Stored records:

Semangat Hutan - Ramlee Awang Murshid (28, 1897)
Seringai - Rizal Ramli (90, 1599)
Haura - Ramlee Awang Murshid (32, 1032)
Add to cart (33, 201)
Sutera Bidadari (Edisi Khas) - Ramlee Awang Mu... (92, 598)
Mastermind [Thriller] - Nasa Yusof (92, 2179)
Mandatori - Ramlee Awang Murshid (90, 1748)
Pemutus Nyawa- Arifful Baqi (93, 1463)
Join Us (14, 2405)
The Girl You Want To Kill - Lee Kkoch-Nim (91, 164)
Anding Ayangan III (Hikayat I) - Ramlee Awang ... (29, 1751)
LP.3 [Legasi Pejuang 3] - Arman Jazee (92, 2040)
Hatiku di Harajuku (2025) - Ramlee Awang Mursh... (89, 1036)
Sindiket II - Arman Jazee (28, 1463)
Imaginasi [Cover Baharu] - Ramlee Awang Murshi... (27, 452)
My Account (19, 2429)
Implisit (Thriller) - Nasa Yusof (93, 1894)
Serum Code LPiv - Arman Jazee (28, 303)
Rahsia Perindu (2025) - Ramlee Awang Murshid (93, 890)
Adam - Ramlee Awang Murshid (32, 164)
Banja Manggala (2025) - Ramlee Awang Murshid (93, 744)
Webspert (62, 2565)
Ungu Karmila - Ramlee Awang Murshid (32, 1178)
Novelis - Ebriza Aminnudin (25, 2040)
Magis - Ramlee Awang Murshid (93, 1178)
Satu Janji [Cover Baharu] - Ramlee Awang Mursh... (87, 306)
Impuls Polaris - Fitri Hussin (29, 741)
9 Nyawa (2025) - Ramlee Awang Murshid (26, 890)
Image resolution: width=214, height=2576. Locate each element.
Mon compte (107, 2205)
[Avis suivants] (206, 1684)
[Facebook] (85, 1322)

EXERCISE DESCRIPTION:
Out of the data above, transcribe exactly and only the lines starting with the line that has "LP.3 [Legasi Pejuang" and going on through the line that has "Implisit (Thriller) - Nasa Yusof (93, 1894)", both included.

SOLUTION FOR THIS TASK:
LP.3 [Legasi Pejuang 3] - Arman Jazee (92, 2040)
Hatiku di Harajuku (2025) - Ramlee Awang Mursh... (89, 1036)
Sindiket II - Arman Jazee (28, 1463)
Imaginasi [Cover Baharu] - Ramlee Awang Murshi... (27, 452)
My Account (19, 2429)
Implisit (Thriller) - Nasa Yusof (93, 1894)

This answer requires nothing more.